The lunch program is sadly for many of the students, the only meal of the day that they will eat, meaning it is a vital program from Grapesyard. We cook onsite and the lunch consists of maize, beans and vegetables. This program is mainly supported and funded by an Italian charity.  However, we welcome other charities that would want to support the program to contact us and be part of this noble undertaking.

What other kinds of support do you get for the organization, and from whom?

The support comes mainly from local sponsors who support individual children (we provide report cards, and follow-up to let the sponsor know how the child is performing). There are several other organizations that assist, especially from Italy and Spain, and also the Japanese group Academics Supporting Korogocho.

What are some of the impacts that your school has on students?

The children learn a variety of things and develop in their time here. This is illustrated by the fact that over 90 percent of our students transition to high school, with the remaining 10 percent joining vocational schools. These rates are way above the neighbourhood standards for the average youths. So far, our most successful graduates have thriving careers as lawyers, doctors, engineers and teachers, while others are pursuing various courses in universities and tertiary colleges in Kenya.

What are some current initiatives that are underway with future Grapesyard?

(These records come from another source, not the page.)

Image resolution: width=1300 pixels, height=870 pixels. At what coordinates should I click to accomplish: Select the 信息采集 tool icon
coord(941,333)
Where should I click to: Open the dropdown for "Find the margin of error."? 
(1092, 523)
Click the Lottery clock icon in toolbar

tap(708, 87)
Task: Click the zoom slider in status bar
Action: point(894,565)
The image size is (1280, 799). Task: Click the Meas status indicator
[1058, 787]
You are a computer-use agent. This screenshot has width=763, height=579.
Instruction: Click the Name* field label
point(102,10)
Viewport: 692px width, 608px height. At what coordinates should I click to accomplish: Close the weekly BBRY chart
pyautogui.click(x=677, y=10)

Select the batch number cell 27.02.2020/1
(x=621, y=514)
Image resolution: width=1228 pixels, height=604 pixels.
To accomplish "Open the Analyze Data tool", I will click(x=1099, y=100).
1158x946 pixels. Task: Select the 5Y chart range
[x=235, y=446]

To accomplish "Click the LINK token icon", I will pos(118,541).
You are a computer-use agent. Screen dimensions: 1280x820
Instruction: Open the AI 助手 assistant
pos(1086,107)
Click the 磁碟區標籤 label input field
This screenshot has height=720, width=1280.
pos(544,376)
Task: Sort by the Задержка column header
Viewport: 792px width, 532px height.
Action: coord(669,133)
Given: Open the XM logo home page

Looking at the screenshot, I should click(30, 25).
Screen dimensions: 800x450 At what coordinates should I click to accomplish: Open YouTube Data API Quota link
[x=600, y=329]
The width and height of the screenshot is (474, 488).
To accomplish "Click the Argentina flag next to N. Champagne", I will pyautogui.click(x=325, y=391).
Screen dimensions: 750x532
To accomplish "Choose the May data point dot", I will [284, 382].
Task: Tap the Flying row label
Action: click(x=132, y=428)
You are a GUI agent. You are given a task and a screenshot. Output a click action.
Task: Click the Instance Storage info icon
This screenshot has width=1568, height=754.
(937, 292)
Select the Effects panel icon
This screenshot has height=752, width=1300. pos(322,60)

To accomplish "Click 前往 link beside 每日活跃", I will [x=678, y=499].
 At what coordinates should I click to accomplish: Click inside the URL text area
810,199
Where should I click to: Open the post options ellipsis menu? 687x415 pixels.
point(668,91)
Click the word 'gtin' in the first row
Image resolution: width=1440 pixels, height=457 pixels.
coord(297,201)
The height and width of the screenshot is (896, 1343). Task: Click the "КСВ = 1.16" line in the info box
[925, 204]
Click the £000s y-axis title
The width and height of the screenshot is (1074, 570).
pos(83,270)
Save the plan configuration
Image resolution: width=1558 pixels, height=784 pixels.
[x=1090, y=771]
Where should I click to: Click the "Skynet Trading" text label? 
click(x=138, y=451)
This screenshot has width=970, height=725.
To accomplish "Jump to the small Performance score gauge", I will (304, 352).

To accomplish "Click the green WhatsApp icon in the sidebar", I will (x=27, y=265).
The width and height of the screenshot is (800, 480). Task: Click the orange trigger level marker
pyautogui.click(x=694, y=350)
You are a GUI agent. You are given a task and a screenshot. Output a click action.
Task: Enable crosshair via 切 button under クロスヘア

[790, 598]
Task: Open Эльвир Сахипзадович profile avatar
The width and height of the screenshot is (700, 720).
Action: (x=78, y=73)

We have a plan to complete the building of the library/classrooms, to expand the computer room, and to embrace digital learning. E-learning will further enhance the already ongoing computer literacy studies for both the students and the community.

In a nutshell

There has been a dramatic improvement in the neighbourhood over the past two decades. The crime rate is on a downward spiral and the area is receiving a facelift and improvement of existing and/or establishment of new amenities. The roads have been rebuilt and the sewer and drainage have also improved, which will greatly impact the area.